En résumé, le processus d’implantation du nouveau programme de soins dans les unités internes de réhabilitation intensive s’est fondé sur : 1) la référence aux développements scientifiques empiriques pertinents ; 2) l’intégration de ces développements à nos pratiques en fonction des caractéristiques propres de la clientèle, de l’organisation et de l’offre de service locale et régionale ; 3) l’évaluation continue du processus d’implantation. De façon itérative, l’amélioration des pratiques a favorisé une meilleure spécification des besoins des patients qui à son tour a contribué au raffinement des interventions. La spécification des besoins des patients, l’intensification de la formation du personnel et le décloisonnement des services ont permis de promouvoir la continuité des soins.

Pour les individus présentant des troubles mentaux graves, l’intégration des modèles de soins (biomédical, rétablissement, etc), la continuité temporelle des soins et le décloisonnement des services sont des enjeux centraux de la nouvelle hiérarchisation des services en santé mentale au Québec (Delorme et al., 2005). Le développement des pratiques de soins partagés à l’échelle des réseaux locaux (CSSS) et régionaux requiert d’abord l’inventaire des pratiques de pointe et la spécification des caractéristiques de la clientèle. Ces deux entreprises sont dynamiques : l’identification des interventions pertinentes et la spécification des besoins évoluent au rythme de l’intégration graduelle des pratiques médicales et psycho-sociales dans le soin des toubles mentaux graves.

Les services de troisième ligne de l’hôpital psychiatrique jouent un double rôle dans ce processus. Premièrement, les équipes spécialisées de troisième ligne continuent de développer une expertise d’intégration des modèles de soins : elles développent ou adaptent des interventions de pointe, contribuant concurremment à spécifier les caractéristiques de la clientèle qui déterminent les niveaux de soins requis. Une composante stratégique de cette expertise est la mesure continue de l’effet des interventions et de l’implantation des changements.
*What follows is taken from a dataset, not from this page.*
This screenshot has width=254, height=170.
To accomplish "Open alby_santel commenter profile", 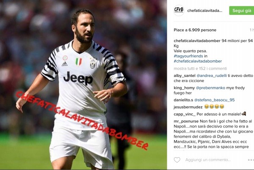I will 185,76.
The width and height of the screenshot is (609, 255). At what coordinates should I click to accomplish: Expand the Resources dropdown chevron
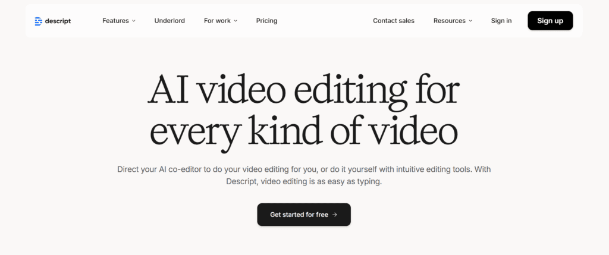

Par le biais de ces activités expertes, les services de troisième ligne sont à même de jouer également un rôle de support aux équipes de deuxième ligne dans le développement des soins partagés. Pour les troubles mentaux graves, le développement des soins partagés requiert la formation du personnel de première ligne à identifier le développement ou l’évolution des pathologies ; à assurer le monitoring continu de la clientèle suivie en première ligne (signes précurseurs, adhérence au traitement, usage de substances, etc) ; à dispenser des interventions psychosociales et médicales ; à reconnaître les critères qui permettent de décider de référer à des soins de deuxième et troisième lignes ; et à contribuer au développement de plans de traitement partagés.

Outre la formation elle-même, des procédures doivent être définies et opérationnalisées qui permettent que circulent rapidement d’un niveau d’accès à l’autre, les informations, le personnel de support ponctuel, et les clients eux-mêmes. En raison du fondement clinique de leur expertise de traitement et de mesure, les équipes de troisième ligne des hôpitaux psychiatriques peuvent contribuer grandement au développement de ces soins partagés.